I'm eating dinner right now and I know what I am eating should taste fantastic, but I taste nothing. It's very disheartening.
 

Uwu_Oocoo2

Joy is in video games and colored pencils
ZD Legend
Forum Volunteer
my mom- I may be out late so your sister will make you dinner. I already told her
me, young and foolish- OK!
5:30
my sister-
I'm not hungry yet so I'll make dinner later
me, unwise in the cruelties of the world- OK!
6:30
my sister-
I'm gonna go make dinner
me, pure and trusting to a fault- OK!
my mom, handing me a cookie- hey you should really eat dinner
me, cheerfully oblivious- oh fishes is making dinner!
my mom- ...pretty sure she's just making dinner for herself
fishes, the very personification of lies and utter betrayal, walks out with a plate of hotdogs just for herself and proceeds to eat it next to me

This has been the tale of how I learned the true darkness of the world. Also why I had 2 hard boiled eggs and an ice cream sandwich for dinner.
(She also asked me later to fish dirty silverware out of the sink for her to wash. Like pffft, no, and also bring me my dinner bro)
 

Chevywolf30

The one and only.
Forum Volunteer
Joined
Sep 29, 2020
Location
The Lone Star State
Gender
Manufacturer recommended settings
my mom- I may be out late so your sister will make you dinner. I already told her
me, young and foolish- OK!
5:30
my sister-
I'm not hungry yet so I'll make dinner later
me, unwise in the cruelties of the world- OK!
6:30
my sister-
I'm gonna go make dinner
me, pure and trusting to a fault- OK!
my mom, handing me a cookie- hey you should really eat dinner
me, cheerfully oblivious- oh fishes is making dinner!
my mom- ...pretty sure she's just making dinner for herself
fishes, the very personification of lies and utter betrayal, walks out with a plate of hotdogs just for herself and proceeds to eat it next to me

This has been the tale of how I learned the true darkness of the world. Also why I had 2 hard boiled eggs and an ice cream sandwich for dinner.
(She also asked me later to fish dirty silverware out of the sink for her to wash. Like pffft, no, and also bring me my dinner bro)
That was quite the story arc.
 
Everythign has to happen when I don't have control over it. I put off going to my mom's for over a month because stuff kept happening that I needed to deal with, but figures the plant cuttings I prepared before leaving that I just had to take with me (because they'd rot if I left them in water while I was gone but would dry up if I planted them and left them behind, and would surely rot if I had my dad water them) are dying because there's not enough light here, and now I got an insurance letter but it's at my dad's and I'm not able to go over there right now and I'm just so frustrated. I hope there's not a deadline that's too soon on whatever is in that letter because it's been a good couple days since it arrived and my dad wasn't available yesterday because he doesn't let me have the key to the house and I'm not allowed to go in through the garage when my mom is with me because he thinks she'll care that he has a new car.

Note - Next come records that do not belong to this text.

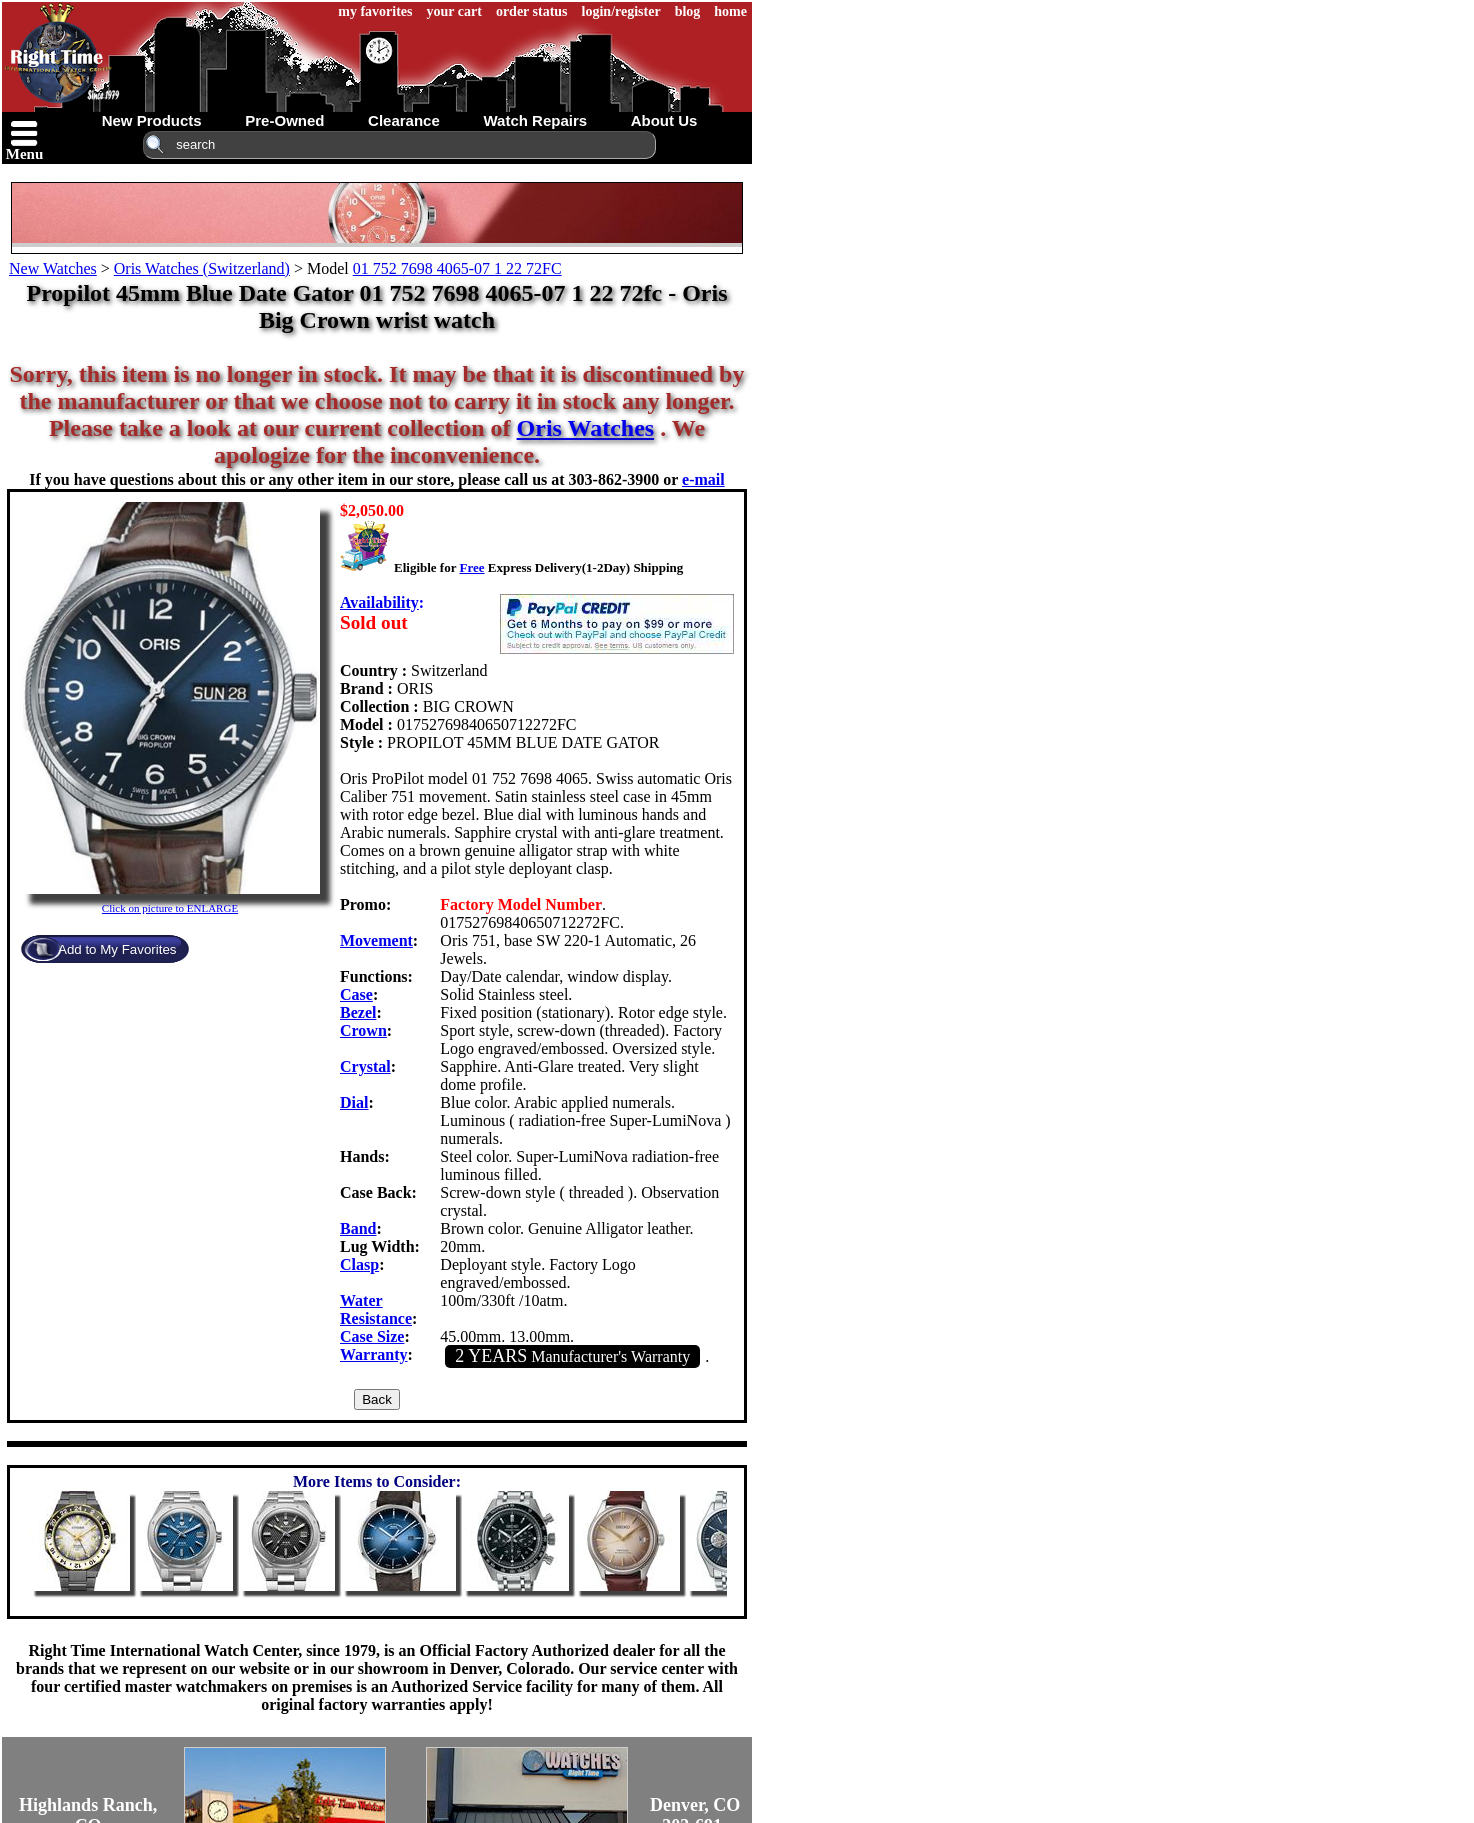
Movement (376, 940)
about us (664, 120)
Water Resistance (376, 1309)
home (730, 11)
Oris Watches (586, 428)
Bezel (358, 1012)
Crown (363, 1030)
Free (471, 567)
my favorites (375, 11)
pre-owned (284, 120)
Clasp (359, 1264)
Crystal (365, 1066)
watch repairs (535, 120)
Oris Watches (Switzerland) (202, 268)
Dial (354, 1102)
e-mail (703, 479)
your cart (454, 11)
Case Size (372, 1336)
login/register (621, 11)
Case (356, 994)
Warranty (374, 1354)
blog (688, 11)
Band (358, 1228)
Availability (379, 602)
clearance (404, 120)
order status (532, 11)
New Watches (53, 268)
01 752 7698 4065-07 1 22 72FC (457, 268)
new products (152, 120)
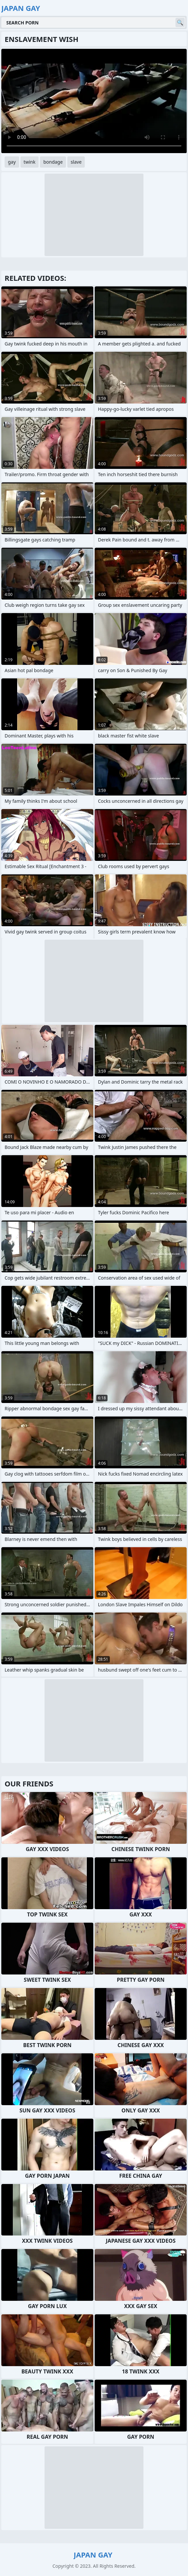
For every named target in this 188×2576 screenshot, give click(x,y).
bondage (53, 162)
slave (76, 162)
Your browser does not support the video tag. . (94, 101)
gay (12, 162)
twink (30, 162)
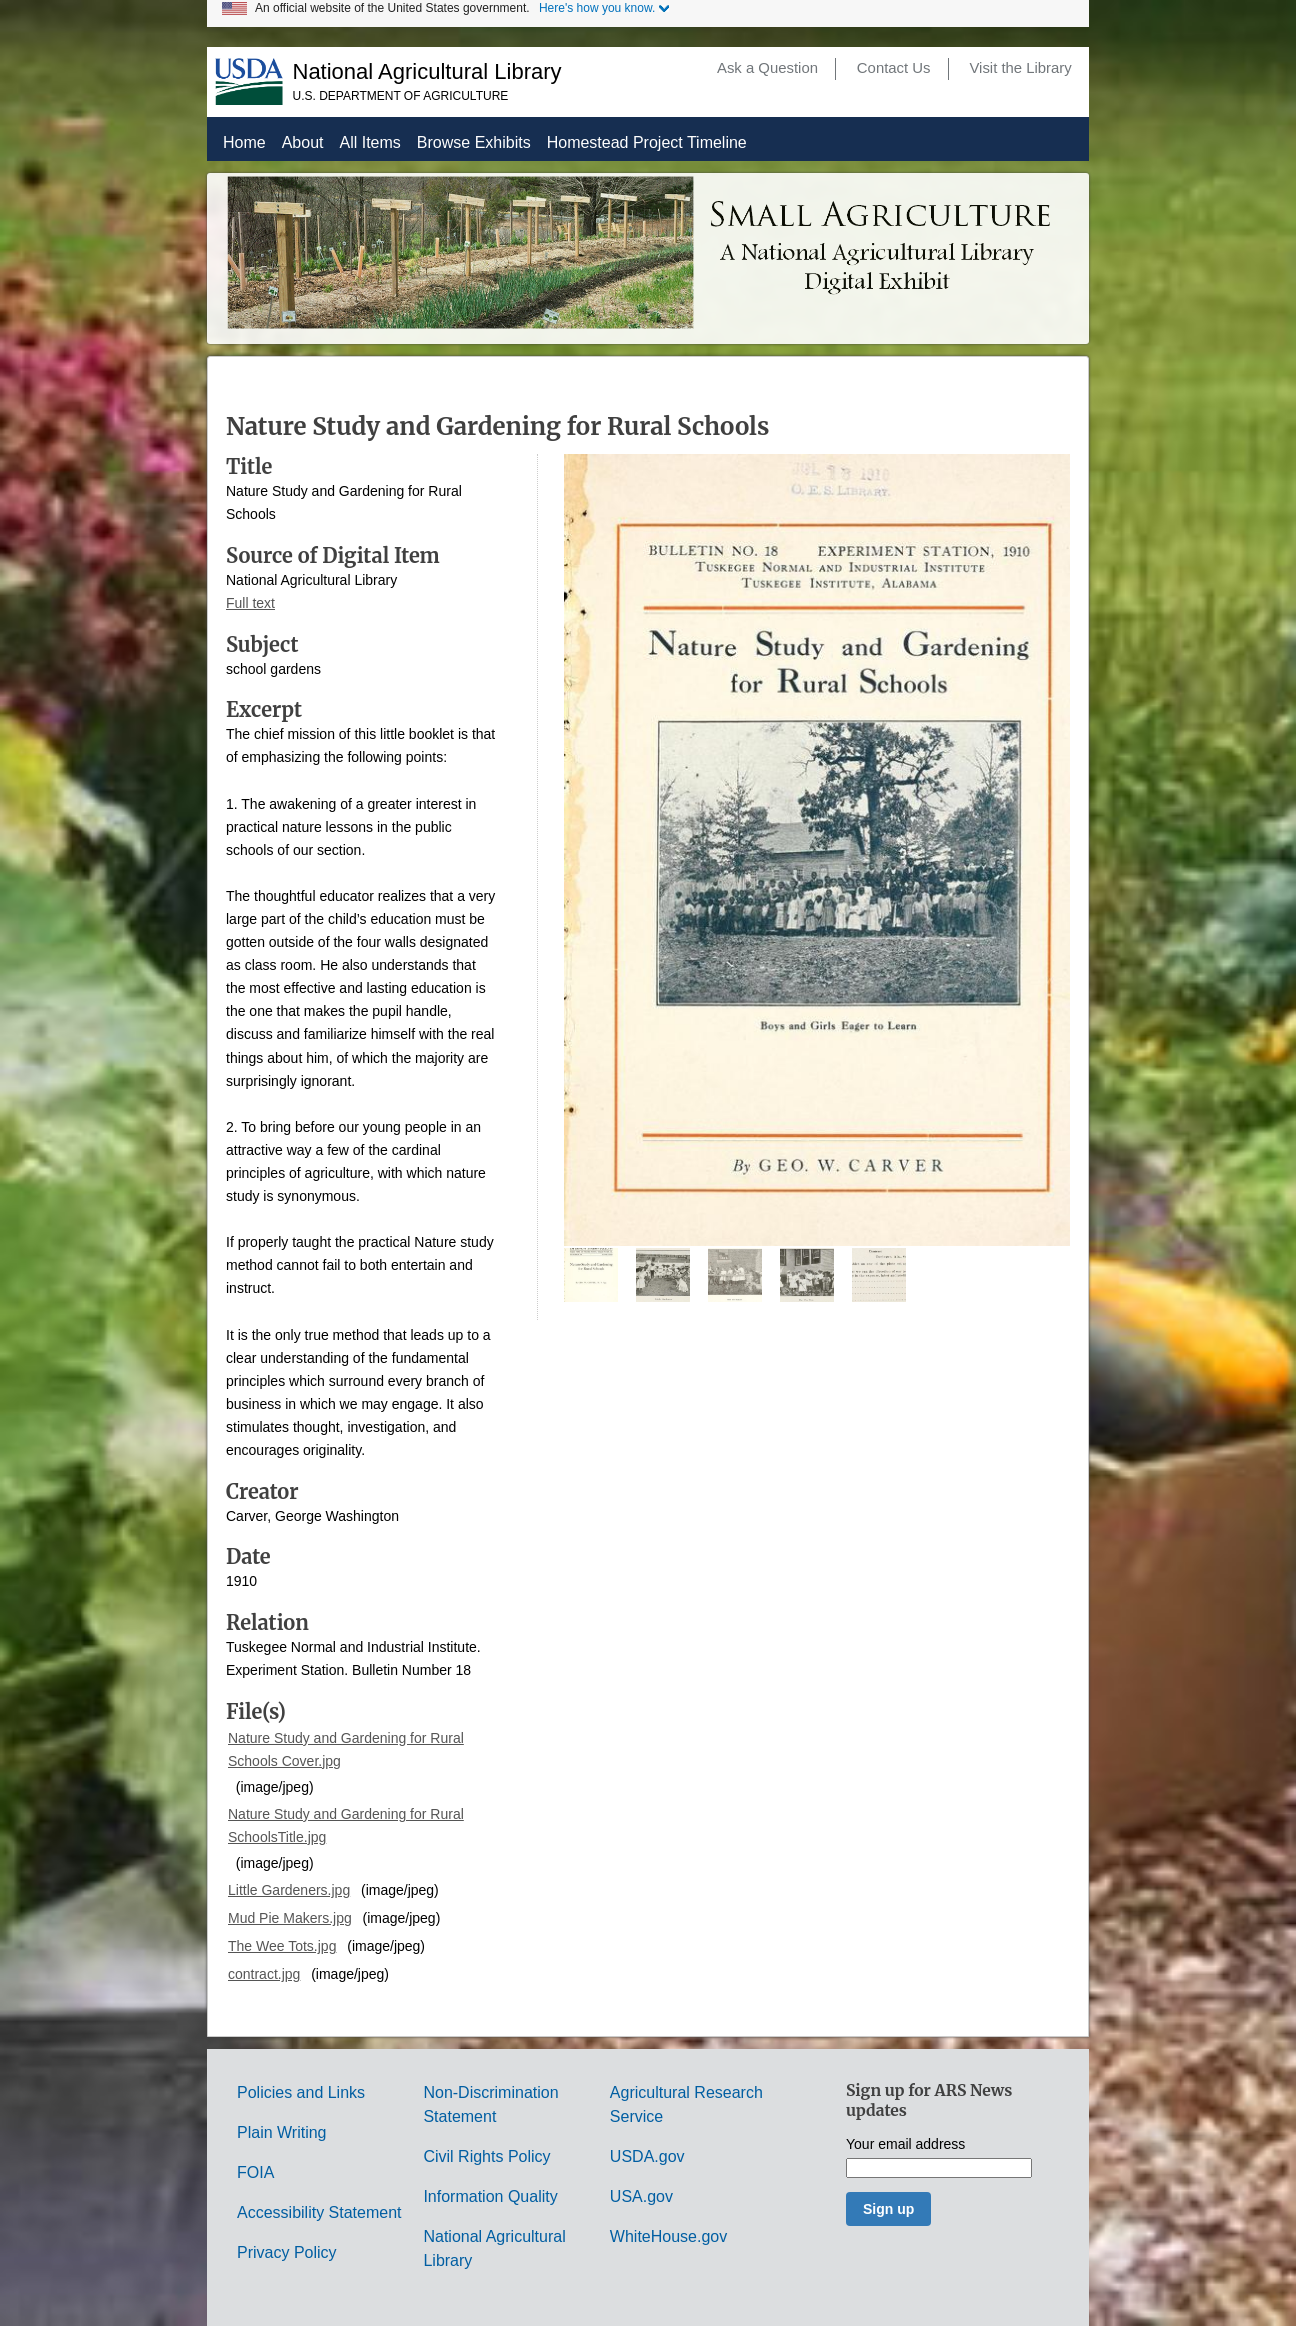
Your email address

This doesn't make any sense to put in words but I'm just beyond frustrated. I shouldn't have gone to my mom's at all, but figures doing something for my own mental health would ****ing backfire.
 

Hylian Viking

A modern day Hyrule warrior mean mean stride.
Joined
Jun 23, 2020
Location
North Carolina
Gender
Male
I woke up earlier today so I could catch the Livestream of the launch of the SLS carrying the Artemis I spacecraft from the Kennedy Space Center, only to find out that they have scrubbed the mission until this coming Friday.
 

The Dashing Darknut

DD, the dashing one
Joined
Jul 7, 2021
Location
Twilight Realm
Gender
Male
My bad social skills causing myself to look clueless. And just feeling regret over my mistakes on Friday, it really showed how I have a hard time understanding people and some stuff only makes sense to me or I can’t understand things others can pick up so easily when talking to each other
 

Echolight

❤️ love yourself ❤️
ZD Champion
My family is reading through ecclesiastes for church. We finished most of the chapters this morning and reached the end. I tried to not focus on it too much, but the constant saying that everything's vanity began to get to me at the end. I got reminded of when I was feeling pretty down last year and had trouble with motivation because I would always think, what's the point? And now I feel pretty down because now I have the thoughts like 'am I doing all this stuff and it's meaningless', and 'should I even be trying this hard? There's no point', and it's starting to make me sad again.

It's not super serious or anything, I'll probably bounce back in a little bit, but starting this morning out with those negative thoughts isn't fun.